I do occasionally boot to MSWinXP native to check whether behaviour under openSuse, or in a virtual MSWin is a software/config/driver issue, or is actually a hardware problem, or a problem caused remotely, or is caused by a particular browser or linux app. I used it recently for instance to see whether my headphones would mute my speakers using an entirely different driver set/OS. When I found that they actually did not mute under a native MSWIN boot either, I decided it was possibly for the best not to waste any more of OldCPU’s valuable time and brainspace on an issue which might well be a hardware/wiring problem.
However, the reason I am going to put MSWinXP on to the smaller PATA drive, and openSUSE onto the larger SATA, is the idea that I may indeed at some point in the future, detach it and place it in a box clearly labelled:
“TO BE OPENED ONLY IN THE DIREST OF EMERGENCIES”

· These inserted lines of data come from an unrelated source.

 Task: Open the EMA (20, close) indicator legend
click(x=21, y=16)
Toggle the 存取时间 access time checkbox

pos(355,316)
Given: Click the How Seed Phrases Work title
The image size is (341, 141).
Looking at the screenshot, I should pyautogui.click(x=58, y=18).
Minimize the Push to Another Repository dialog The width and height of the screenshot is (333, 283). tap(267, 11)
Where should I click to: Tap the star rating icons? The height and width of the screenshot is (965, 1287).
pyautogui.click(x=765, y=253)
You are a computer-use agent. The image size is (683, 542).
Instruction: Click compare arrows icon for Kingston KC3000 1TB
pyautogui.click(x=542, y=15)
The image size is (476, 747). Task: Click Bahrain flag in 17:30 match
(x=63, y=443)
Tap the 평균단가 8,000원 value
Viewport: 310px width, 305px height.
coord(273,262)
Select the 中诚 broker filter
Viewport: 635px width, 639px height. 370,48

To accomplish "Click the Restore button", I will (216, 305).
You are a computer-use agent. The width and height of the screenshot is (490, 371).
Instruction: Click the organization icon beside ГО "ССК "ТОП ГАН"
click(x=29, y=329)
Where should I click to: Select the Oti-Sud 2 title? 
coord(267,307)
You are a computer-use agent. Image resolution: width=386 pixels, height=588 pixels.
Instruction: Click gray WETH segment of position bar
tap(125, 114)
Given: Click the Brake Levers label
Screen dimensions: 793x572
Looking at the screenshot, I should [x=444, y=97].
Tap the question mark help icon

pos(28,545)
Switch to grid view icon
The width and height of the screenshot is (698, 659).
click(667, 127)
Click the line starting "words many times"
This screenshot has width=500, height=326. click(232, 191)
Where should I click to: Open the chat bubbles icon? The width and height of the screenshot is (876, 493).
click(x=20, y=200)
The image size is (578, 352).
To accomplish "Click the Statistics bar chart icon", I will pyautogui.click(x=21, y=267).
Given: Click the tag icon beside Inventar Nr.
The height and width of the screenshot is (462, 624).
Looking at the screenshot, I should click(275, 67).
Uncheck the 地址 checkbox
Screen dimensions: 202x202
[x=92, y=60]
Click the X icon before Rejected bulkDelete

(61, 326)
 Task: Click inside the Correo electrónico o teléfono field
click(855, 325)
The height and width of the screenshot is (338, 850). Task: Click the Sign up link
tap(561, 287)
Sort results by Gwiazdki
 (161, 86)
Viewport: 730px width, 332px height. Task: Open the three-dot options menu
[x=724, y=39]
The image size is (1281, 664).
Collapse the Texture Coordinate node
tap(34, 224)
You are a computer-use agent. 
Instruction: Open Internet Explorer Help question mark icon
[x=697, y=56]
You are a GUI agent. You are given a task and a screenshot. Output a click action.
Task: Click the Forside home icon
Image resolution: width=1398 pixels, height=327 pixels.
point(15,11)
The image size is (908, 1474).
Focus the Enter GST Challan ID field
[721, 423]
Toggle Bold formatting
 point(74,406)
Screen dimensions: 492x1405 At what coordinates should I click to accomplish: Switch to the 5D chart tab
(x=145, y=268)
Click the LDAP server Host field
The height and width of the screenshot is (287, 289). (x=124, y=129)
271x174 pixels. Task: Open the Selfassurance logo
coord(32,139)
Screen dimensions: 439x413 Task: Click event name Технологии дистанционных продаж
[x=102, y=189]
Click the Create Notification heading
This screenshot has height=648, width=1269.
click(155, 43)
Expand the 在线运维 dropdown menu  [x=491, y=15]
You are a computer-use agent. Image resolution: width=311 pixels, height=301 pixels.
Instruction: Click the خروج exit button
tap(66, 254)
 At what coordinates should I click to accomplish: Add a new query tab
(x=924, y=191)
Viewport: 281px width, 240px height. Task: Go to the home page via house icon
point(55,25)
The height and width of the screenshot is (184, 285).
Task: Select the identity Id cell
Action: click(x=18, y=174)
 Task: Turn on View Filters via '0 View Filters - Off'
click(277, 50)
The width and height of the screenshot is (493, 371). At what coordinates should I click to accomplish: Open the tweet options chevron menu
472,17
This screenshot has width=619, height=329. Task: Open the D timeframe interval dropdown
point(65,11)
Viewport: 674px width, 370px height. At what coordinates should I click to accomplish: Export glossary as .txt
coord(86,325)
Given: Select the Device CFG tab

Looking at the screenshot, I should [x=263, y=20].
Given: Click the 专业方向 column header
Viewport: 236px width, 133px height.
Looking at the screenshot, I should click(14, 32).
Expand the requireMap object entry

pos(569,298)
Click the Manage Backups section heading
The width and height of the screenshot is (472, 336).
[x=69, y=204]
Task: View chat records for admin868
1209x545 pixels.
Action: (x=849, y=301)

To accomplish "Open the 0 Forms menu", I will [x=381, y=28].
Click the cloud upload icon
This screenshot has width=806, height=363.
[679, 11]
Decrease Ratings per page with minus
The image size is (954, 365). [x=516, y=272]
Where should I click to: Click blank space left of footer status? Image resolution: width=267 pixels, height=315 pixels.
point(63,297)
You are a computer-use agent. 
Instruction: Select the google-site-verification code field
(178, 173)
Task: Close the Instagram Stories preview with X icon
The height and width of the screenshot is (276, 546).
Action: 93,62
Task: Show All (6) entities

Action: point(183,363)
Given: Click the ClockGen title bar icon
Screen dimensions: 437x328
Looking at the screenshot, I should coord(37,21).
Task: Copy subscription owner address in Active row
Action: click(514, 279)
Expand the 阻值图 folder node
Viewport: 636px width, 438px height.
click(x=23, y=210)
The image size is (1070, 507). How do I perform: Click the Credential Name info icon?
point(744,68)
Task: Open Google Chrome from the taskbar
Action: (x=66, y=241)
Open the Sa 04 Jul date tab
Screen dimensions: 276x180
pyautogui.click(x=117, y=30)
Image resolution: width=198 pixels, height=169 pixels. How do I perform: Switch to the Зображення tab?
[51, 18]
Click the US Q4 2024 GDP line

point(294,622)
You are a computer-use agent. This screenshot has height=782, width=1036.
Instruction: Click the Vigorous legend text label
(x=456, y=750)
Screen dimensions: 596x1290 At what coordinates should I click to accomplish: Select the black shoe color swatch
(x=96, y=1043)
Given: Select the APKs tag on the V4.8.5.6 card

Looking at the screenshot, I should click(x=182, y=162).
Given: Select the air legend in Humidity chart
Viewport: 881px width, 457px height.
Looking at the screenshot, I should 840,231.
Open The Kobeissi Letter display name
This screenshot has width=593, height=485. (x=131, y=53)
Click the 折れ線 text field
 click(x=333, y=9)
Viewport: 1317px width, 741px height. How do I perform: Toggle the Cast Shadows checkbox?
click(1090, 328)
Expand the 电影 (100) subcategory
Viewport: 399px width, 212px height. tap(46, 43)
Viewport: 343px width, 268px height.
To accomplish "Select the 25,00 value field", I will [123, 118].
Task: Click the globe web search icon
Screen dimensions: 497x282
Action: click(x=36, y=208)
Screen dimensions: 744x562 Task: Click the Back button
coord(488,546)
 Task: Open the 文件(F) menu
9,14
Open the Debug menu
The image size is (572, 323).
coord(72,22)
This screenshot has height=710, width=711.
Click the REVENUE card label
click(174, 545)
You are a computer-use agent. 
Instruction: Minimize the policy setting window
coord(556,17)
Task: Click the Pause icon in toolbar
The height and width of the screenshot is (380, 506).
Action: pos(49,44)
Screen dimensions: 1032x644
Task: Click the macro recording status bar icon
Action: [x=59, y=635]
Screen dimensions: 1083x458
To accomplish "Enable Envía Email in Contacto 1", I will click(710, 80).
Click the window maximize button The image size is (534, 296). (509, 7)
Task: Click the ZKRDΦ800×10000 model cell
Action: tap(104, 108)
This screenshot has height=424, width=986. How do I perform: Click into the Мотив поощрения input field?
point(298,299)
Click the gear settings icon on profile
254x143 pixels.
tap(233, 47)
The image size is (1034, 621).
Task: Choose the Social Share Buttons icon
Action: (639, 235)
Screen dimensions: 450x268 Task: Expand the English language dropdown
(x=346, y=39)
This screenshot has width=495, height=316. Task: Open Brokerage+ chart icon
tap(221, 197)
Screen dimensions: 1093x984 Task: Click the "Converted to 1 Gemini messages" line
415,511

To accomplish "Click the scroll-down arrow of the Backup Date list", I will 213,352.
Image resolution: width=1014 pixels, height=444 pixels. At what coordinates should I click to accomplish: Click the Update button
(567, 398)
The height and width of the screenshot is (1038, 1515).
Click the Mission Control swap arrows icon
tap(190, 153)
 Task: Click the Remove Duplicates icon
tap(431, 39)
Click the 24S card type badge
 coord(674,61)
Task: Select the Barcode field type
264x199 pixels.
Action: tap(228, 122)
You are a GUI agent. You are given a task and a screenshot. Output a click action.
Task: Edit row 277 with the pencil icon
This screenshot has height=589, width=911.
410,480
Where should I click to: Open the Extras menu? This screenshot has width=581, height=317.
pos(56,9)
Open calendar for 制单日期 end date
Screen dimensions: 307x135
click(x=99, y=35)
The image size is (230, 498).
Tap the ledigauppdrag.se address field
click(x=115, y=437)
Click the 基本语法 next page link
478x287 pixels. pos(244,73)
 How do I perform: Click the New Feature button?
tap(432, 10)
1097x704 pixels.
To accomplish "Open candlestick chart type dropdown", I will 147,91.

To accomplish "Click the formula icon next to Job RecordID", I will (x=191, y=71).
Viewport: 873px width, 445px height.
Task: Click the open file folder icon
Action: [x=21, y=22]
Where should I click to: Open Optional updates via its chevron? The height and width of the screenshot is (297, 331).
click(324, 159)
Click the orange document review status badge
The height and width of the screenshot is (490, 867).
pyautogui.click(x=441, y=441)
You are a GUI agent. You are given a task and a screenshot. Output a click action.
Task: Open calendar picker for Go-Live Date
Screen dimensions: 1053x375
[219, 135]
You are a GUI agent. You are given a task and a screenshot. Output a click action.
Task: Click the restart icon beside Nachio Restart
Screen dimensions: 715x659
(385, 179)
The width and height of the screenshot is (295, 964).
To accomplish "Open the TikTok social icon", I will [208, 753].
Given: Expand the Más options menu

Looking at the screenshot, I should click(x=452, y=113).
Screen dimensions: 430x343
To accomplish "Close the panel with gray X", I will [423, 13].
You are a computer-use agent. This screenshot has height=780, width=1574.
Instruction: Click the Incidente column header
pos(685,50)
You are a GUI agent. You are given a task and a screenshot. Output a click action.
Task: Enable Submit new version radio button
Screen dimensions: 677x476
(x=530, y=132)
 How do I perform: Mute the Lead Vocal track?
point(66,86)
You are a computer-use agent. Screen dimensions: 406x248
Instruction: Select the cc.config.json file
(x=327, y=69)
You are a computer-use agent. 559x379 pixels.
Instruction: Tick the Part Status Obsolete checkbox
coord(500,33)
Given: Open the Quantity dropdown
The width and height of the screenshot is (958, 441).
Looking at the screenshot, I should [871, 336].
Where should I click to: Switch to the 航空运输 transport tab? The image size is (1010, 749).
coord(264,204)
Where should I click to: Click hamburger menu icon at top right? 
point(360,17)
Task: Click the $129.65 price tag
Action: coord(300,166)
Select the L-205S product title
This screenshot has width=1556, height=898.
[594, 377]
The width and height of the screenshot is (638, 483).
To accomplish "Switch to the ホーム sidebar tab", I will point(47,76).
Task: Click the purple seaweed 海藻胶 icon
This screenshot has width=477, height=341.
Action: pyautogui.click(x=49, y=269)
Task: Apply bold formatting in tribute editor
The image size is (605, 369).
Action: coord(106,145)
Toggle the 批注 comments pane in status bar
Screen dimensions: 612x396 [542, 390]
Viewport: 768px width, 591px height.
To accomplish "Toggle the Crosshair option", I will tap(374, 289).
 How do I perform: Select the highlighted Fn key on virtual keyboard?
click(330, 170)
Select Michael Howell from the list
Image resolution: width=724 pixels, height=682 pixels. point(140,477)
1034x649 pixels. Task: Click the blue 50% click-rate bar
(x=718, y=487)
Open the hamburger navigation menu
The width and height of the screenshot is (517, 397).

Err well sort of! I read it and am still in the dark, I guess I am just very stupid, and also that I need to do some more homework.

While skimming thru the thread, I noted this.

Have you checked to ensure this will work on your motherboard? Some PCs will NOT allow one to have both a PATA and SATA drive on the same PC.

Perhaps, like a recovering alcoholic, I need to keep a bottle of gin around the place, “just in case”.

I kept the dual boot around for a while until several years ago I finally decided to purge windows and go 100% Linux. I have not found a need to keep Windows around for normal day to day stuff.

However, I did recently re-add a small Windows partition to one of my computers for one thing: If you do firmware updates (on phones, routers, etc), I learned from experience that it’s sometimes best to have a native Windows partition available for that. I came close to bricking devices by attempting fw updates through a virtual machine. Some devices take fw updates through a vm just fine, but others get very temperamental about it.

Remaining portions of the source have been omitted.